Stored items
════

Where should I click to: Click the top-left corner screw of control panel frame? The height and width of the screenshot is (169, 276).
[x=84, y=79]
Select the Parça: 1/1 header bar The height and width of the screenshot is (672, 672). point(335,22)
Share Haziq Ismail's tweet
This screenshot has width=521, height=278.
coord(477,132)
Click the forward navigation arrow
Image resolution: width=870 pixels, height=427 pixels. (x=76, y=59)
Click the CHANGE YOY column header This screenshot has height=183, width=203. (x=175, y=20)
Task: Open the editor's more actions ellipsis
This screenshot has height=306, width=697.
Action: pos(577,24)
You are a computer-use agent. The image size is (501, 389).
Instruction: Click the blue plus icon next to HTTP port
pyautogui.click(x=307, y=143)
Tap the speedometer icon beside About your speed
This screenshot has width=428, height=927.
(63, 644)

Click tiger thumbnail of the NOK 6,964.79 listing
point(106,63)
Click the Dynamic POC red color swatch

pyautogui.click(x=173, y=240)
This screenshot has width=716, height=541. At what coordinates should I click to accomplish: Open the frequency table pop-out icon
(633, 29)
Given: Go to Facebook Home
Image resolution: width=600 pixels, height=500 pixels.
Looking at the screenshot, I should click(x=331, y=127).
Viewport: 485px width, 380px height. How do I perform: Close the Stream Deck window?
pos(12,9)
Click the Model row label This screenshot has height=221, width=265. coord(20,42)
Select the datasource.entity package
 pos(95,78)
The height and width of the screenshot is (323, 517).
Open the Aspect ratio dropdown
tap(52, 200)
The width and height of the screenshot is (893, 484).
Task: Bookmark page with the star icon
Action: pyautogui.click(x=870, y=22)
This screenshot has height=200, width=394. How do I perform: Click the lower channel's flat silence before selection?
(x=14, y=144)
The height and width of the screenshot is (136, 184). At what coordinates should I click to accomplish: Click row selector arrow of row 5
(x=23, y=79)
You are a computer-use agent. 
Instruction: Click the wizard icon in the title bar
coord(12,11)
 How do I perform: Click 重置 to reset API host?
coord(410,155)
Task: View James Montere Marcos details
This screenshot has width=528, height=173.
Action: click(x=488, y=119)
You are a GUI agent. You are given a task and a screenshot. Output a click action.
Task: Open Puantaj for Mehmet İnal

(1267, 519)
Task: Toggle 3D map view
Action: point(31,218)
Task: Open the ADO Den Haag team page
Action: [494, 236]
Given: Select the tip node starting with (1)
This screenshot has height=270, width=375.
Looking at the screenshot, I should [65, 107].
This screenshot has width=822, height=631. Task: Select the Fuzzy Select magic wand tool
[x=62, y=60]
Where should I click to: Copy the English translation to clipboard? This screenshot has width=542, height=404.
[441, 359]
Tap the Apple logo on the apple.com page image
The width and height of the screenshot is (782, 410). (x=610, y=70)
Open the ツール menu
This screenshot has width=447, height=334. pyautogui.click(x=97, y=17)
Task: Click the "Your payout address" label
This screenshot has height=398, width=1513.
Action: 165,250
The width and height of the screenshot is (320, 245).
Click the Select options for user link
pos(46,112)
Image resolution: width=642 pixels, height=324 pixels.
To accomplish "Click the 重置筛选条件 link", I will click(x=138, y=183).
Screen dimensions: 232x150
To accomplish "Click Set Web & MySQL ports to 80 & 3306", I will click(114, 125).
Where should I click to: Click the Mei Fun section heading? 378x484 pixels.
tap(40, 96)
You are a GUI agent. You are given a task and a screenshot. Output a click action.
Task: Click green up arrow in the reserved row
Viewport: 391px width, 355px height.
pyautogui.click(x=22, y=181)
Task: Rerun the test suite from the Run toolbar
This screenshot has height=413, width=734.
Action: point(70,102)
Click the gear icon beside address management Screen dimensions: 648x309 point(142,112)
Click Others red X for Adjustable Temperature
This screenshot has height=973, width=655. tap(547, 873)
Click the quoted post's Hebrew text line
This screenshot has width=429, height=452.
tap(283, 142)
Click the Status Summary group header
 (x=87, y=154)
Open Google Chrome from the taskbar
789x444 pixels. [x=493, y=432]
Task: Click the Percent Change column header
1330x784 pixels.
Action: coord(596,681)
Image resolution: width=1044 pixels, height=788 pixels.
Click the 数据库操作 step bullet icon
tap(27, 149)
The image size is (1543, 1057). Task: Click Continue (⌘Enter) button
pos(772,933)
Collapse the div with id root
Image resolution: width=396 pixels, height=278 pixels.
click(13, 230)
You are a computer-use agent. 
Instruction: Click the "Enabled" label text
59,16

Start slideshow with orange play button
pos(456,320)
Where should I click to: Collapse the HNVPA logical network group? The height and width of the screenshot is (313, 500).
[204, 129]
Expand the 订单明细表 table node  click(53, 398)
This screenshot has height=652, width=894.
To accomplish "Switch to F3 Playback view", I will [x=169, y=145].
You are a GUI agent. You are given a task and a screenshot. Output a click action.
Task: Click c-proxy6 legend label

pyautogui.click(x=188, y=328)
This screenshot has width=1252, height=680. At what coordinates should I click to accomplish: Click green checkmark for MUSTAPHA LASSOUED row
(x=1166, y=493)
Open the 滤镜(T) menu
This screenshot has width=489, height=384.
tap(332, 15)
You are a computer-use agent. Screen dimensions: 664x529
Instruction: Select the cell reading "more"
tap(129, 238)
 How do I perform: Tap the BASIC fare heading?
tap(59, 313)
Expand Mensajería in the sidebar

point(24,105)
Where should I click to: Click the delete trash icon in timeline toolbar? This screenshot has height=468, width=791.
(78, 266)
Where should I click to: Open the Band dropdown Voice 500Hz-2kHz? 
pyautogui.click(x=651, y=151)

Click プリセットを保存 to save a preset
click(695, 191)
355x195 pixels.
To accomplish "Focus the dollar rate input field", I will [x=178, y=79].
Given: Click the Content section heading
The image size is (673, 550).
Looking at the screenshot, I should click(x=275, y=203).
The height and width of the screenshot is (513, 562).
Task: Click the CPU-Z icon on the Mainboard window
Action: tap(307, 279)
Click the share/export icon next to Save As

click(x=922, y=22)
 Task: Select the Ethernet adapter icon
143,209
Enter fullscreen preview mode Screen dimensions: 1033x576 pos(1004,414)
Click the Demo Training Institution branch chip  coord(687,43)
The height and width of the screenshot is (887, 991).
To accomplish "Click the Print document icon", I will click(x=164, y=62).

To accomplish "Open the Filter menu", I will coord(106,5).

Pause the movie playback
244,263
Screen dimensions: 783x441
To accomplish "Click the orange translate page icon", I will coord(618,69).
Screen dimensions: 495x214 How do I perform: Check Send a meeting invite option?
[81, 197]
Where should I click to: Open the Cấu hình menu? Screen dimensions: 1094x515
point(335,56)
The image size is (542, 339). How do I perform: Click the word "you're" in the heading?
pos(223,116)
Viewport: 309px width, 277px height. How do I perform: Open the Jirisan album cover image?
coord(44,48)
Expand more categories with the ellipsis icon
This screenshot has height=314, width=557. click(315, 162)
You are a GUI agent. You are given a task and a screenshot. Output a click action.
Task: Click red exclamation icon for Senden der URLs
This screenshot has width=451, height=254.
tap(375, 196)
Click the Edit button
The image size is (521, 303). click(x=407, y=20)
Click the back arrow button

════

§ **Required action**:
The records above are to be printed out again exactly, without omission.

§ **Exercise answer**:
Where should I click to: Click the top-left corner screw of control panel frame? The height and width of the screenshot is (169, 276).
[x=84, y=79]
Select the Parça: 1/1 header bar The height and width of the screenshot is (672, 672). point(335,22)
Share Haziq Ismail's tweet
This screenshot has width=521, height=278.
coord(477,132)
Click the forward navigation arrow
Image resolution: width=870 pixels, height=427 pixels. (x=76, y=59)
Click the CHANGE YOY column header This screenshot has height=183, width=203. (x=175, y=20)
Task: Open the editor's more actions ellipsis
This screenshot has height=306, width=697.
Action: pos(577,24)
You are a computer-use agent. The image size is (501, 389).
Instruction: Click the blue plus icon next to HTTP port
pyautogui.click(x=307, y=143)
Tap the speedometer icon beside About your speed
This screenshot has width=428, height=927.
(63, 644)

Click tiger thumbnail of the NOK 6,964.79 listing
point(106,63)
Click the Dynamic POC red color swatch

pyautogui.click(x=173, y=240)
This screenshot has width=716, height=541. At what coordinates should I click to accomplish: Open the frequency table pop-out icon
(633, 29)
Given: Go to Facebook Home
Image resolution: width=600 pixels, height=500 pixels.
Looking at the screenshot, I should click(x=331, y=127).
Viewport: 485px width, 380px height. How do I perform: Close the Stream Deck window?
pos(12,9)
Click the Model row label This screenshot has height=221, width=265. coord(20,42)
Select the datasource.entity package
 pos(95,78)
The height and width of the screenshot is (323, 517).
Open the Aspect ratio dropdown
tap(52, 200)
The width and height of the screenshot is (893, 484).
Task: Bookmark page with the star icon
Action: pyautogui.click(x=870, y=22)
This screenshot has height=200, width=394. How do I perform: Click the lower channel's flat silence before selection?
(x=14, y=144)
The height and width of the screenshot is (136, 184). At what coordinates should I click to accomplish: Click row selector arrow of row 5
(x=23, y=79)
You are a computer-use agent. 
Instruction: Click the wizard icon in the title bar
coord(12,11)
 How do I perform: Click 重置 to reset API host?
coord(410,155)
Task: View James Montere Marcos details
This screenshot has width=528, height=173.
Action: click(x=488, y=119)
You are a GUI agent. You are given a task and a screenshot. Output a click action.
Task: Open Puantaj for Mehmet İnal

(1267, 519)
Task: Toggle 3D map view
Action: point(31,218)
Task: Open the ADO Den Haag team page
Action: [494, 236]
Given: Select the tip node starting with (1)
This screenshot has height=270, width=375.
Looking at the screenshot, I should [65, 107].
This screenshot has width=822, height=631. Task: Select the Fuzzy Select magic wand tool
[x=62, y=60]
Where should I click to: Copy the English translation to clipboard? This screenshot has width=542, height=404.
[441, 359]
Tap the Apple logo on the apple.com page image
The width and height of the screenshot is (782, 410). (x=610, y=70)
Open the ツール menu
This screenshot has width=447, height=334. pyautogui.click(x=97, y=17)
Task: Click the "Your payout address" label
This screenshot has height=398, width=1513.
Action: 165,250
The width and height of the screenshot is (320, 245).
Click the Select options for user link
pos(46,112)
Image resolution: width=642 pixels, height=324 pixels.
To accomplish "Click the 重置筛选条件 link", I will click(x=138, y=183).
Screen dimensions: 232x150
To accomplish "Click Set Web & MySQL ports to 80 & 3306", I will click(114, 125).
Where should I click to: Click the Mei Fun section heading? 378x484 pixels.
tap(40, 96)
You are a GUI agent. You are given a task and a screenshot. Output a click action.
Task: Click green up arrow in the reserved row
Viewport: 391px width, 355px height.
pyautogui.click(x=22, y=181)
Task: Rerun the test suite from the Run toolbar
This screenshot has height=413, width=734.
Action: point(70,102)
Click the gear icon beside address management Screen dimensions: 648x309 point(142,112)
Click Others red X for Adjustable Temperature
This screenshot has height=973, width=655. tap(547, 873)
Click the quoted post's Hebrew text line
This screenshot has width=429, height=452.
tap(283, 142)
Click the Status Summary group header
 (x=87, y=154)
Open Google Chrome from the taskbar
789x444 pixels. [x=493, y=432]
Task: Click the Percent Change column header
1330x784 pixels.
Action: coord(596,681)
Image resolution: width=1044 pixels, height=788 pixels.
Click the 数据库操作 step bullet icon
tap(27, 149)
The image size is (1543, 1057). Task: Click Continue (⌘Enter) button
pos(772,933)
Collapse the div with id root
Image resolution: width=396 pixels, height=278 pixels.
click(13, 230)
You are a computer-use agent. 
Instruction: Click the "Enabled" label text
59,16

Start slideshow with orange play button
pos(456,320)
Where should I click to: Collapse the HNVPA logical network group? The height and width of the screenshot is (313, 500).
[204, 129]
Expand the 订单明细表 table node  click(53, 398)
This screenshot has height=652, width=894.
To accomplish "Switch to F3 Playback view", I will [x=169, y=145].
You are a GUI agent. You are given a task and a screenshot. Output a click action.
Task: Click c-proxy6 legend label

pyautogui.click(x=188, y=328)
This screenshot has width=1252, height=680. At what coordinates should I click to accomplish: Click green checkmark for MUSTAPHA LASSOUED row
(x=1166, y=493)
Open the 滤镜(T) menu
This screenshot has width=489, height=384.
tap(332, 15)
You are a computer-use agent. Screen dimensions: 664x529
Instruction: Select the cell reading "more"
tap(129, 238)
 How do I perform: Tap the BASIC fare heading?
tap(59, 313)
Expand Mensajería in the sidebar

point(24,105)
Where should I click to: Click the delete trash icon in timeline toolbar? This screenshot has height=468, width=791.
(78, 266)
Where should I click to: Open the Band dropdown Voice 500Hz-2kHz? 
pyautogui.click(x=651, y=151)

Click プリセットを保存 to save a preset
click(695, 191)
355x195 pixels.
To accomplish "Focus the dollar rate input field", I will [x=178, y=79].
Given: Click the Content section heading
The image size is (673, 550).
Looking at the screenshot, I should click(x=275, y=203).
The height and width of the screenshot is (513, 562).
Task: Click the CPU-Z icon on the Mainboard window
Action: tap(307, 279)
Click the share/export icon next to Save As

click(x=922, y=22)
 Task: Select the Ethernet adapter icon
143,209
Enter fullscreen preview mode Screen dimensions: 1033x576 pos(1004,414)
Click the Demo Training Institution branch chip  coord(687,43)
The height and width of the screenshot is (887, 991).
To accomplish "Click the Print document icon", I will click(x=164, y=62).

To accomplish "Open the Filter menu", I will coord(106,5).

Pause the movie playback
244,263
Screen dimensions: 783x441
To accomplish "Click the orange translate page icon", I will coord(618,69).
Screen dimensions: 495x214 How do I perform: Check Send a meeting invite option?
[81, 197]
Where should I click to: Open the Cấu hình menu? Screen dimensions: 1094x515
point(335,56)
The image size is (542, 339). How do I perform: Click the word "you're" in the heading?
pos(223,116)
Viewport: 309px width, 277px height. How do I perform: Open the Jirisan album cover image?
coord(44,48)
Expand more categories with the ellipsis icon
This screenshot has height=314, width=557. click(315, 162)
You are a GUI agent. You are given a task and a screenshot. Output a click action.
Task: Click red exclamation icon for Senden der URLs
This screenshot has width=451, height=254.
tap(375, 196)
Click the Edit button
The image size is (521, 303). click(x=407, y=20)
Click the back arrow button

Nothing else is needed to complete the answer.